# The Slop-Aware Researcher — Not Some Rando

> Essay, May 2026. LLMs equip experts to contribute in fields they're unfit for on paper. Evaluate claims at the artifact level, not the credentials of the human steering the model.

## The moment

[OpenAI announced](https://openai.com/index/model-disproves-discrete-geometry-conjecture/) on May 20, 2026 that an internal model autonomously disproved Erdős's planar unit distance conjecture, open since 1946. Fields Medalist [Tim Gowers](https://x.com/wtgowers/status/2057175727271800912) told mathematicians to "make sure you are sitting down before reading further."

> [Dr. Kareem Carr's](https://x.com/kareem_carr/status/2057219772492681268) response: "It's telling that this was achieved by OpenAI itself, not some rando with no math training using a public model. It suggests this level of result is expensive, requiring specialized infrastructure, mathematical expertise, and serious money. Good news for now."

I remember the feeling I had working at Skillit when Opus 4.6 was actually able to take a bug report through investigation, proposed plan, steering from me, solid initial implementation, more steering, and PR-ready work — all in a single arc.

## Thesis

LLMs equip experts to contribute in fields they're unfit for on paper. Evaluate claims at the artifact level, not the credentials of the human steering the model. A disciplined but novice researcher right-sizes their contributions to avoid wasting a domain expert's time.

## Degrees of AI research

There are various degrees of AI research that will emerge. I don't know if OpenAI really had pure auto-research. Their experts are still setting clear goals, clearer goals than a novice can. Vibe doesn't have to be novice. Expert software engineers can sling slop.

## A scene

A software engineer opens Claude Code. Asks Claude to find open problems that if solved would change the way experts think about their field. Claude returns some NP-complete problems. Claude outlines some theories in biology. A few quantum physics problems pique the engineer's interest.

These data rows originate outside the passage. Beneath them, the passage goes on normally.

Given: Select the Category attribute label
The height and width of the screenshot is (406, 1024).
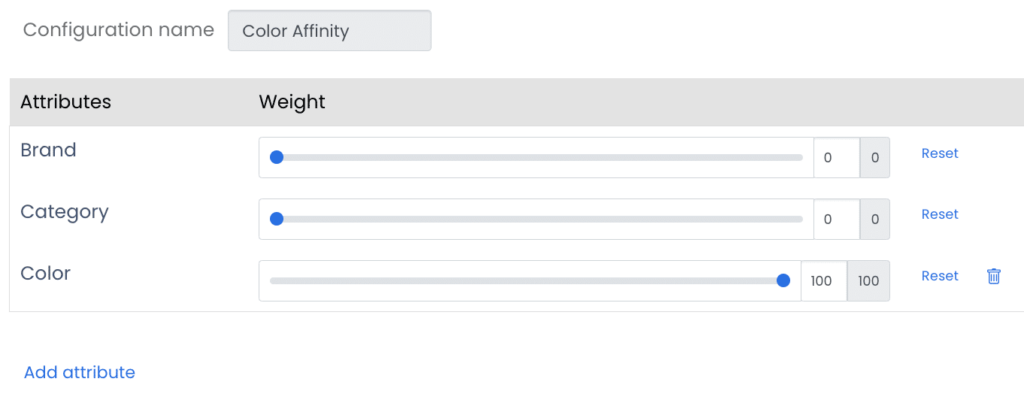Looking at the screenshot, I should [x=64, y=212].
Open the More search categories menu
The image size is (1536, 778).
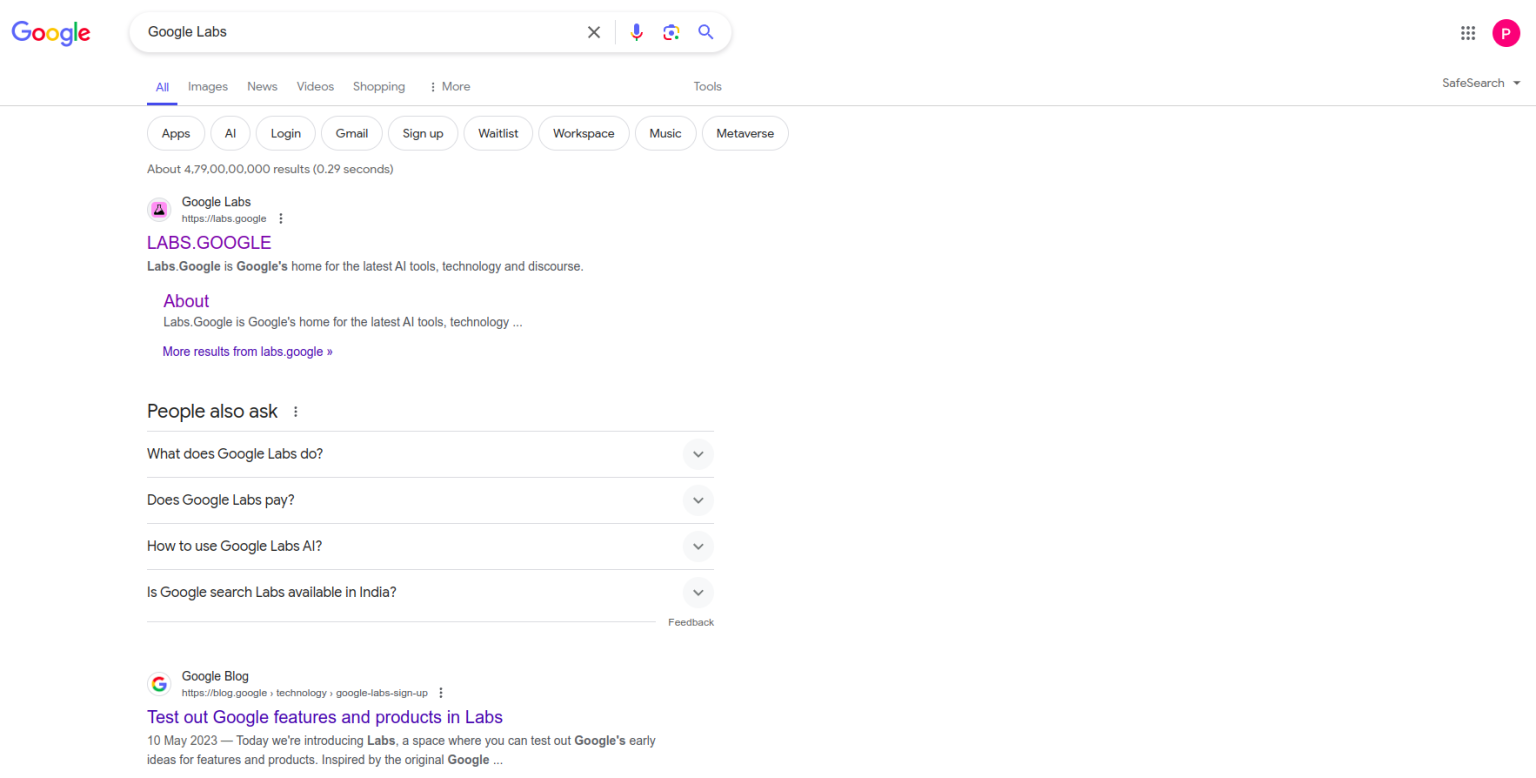449,87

He studies business operators by reading case studies on their zero to one stories and tries to pull threads on number-theory arguments until he realizes he's in over his head.

He opens his terminal, types `claude --dangerously-skip-permissions` and follows that up with `/goal solve quantum gravity` and goes for a walk. After a stroll along the boardwalk and back up Cookman Ave, the terminal shows Claude confidently claiming the problem is solved. His first paper is published to arXiv.

Over the following weeks, a few physicists stumble on the paper. It's striking. It's the claim each of them has been missing to support their ideas. A bridge they've been waiting for seemingly came from nowhere.

They study the 20-page paper. It's exactly what they need. They dust off their old research notebooks and get back to work.

A few months later, another group finds itself in a similar place. New papers are published. The paper is cited 47 times in two years.

There was an error buried on page 16. It was too subtle for a careful first read, yet the framing was so convincing that it fooled even some experts. These experts built infrastructure using a bridge assembled with vibes. Their arguments are hollow, but they won't find that out for a while.

## The discipline

**Generative.** I bring a familiar frame to an unfamiliar problem. I think about energy in terms of money, arbitrage, and complacency — the model bridges the gap to a subject I can only intuit.

**Adversarial.** I have a rigorous, LLM-driven review process where swarms of agents roleplaying skeptical industry-leading experts red team my claims. Each round of review tightens the claim and makes it more defensible to a domain expert.

**Discount-and-mine.** Claude is often sycophantic — I had to be skeptical of its feedback and its excitement. It dragged out the length of the discovery process, but led to more humble and less hollow claims. I only kept what could be confirmed via code.

**Empirical and withheld.** It's not enough to make the claim. It's not enough to explain the claim rigorously. I provide the experiments I ran in code alongside my formalized claim. I won't publish my work into sacred spaces like arXiv so I don't contribute slop in the event it is not defensible at an expert's level of rigor.

## What's at stake

I want to explore unsolved problems and bridge domains that otherwise wouldn't have been bridged. To gatekeep a field from LLM-equipped outsiders like me would be a mistake. Operators in other domains are slop-aware and want to contribute. I never gain the confidence to explore the frontier. I'll stay confined to the sandbox that I've been playing in for the last 10+ years.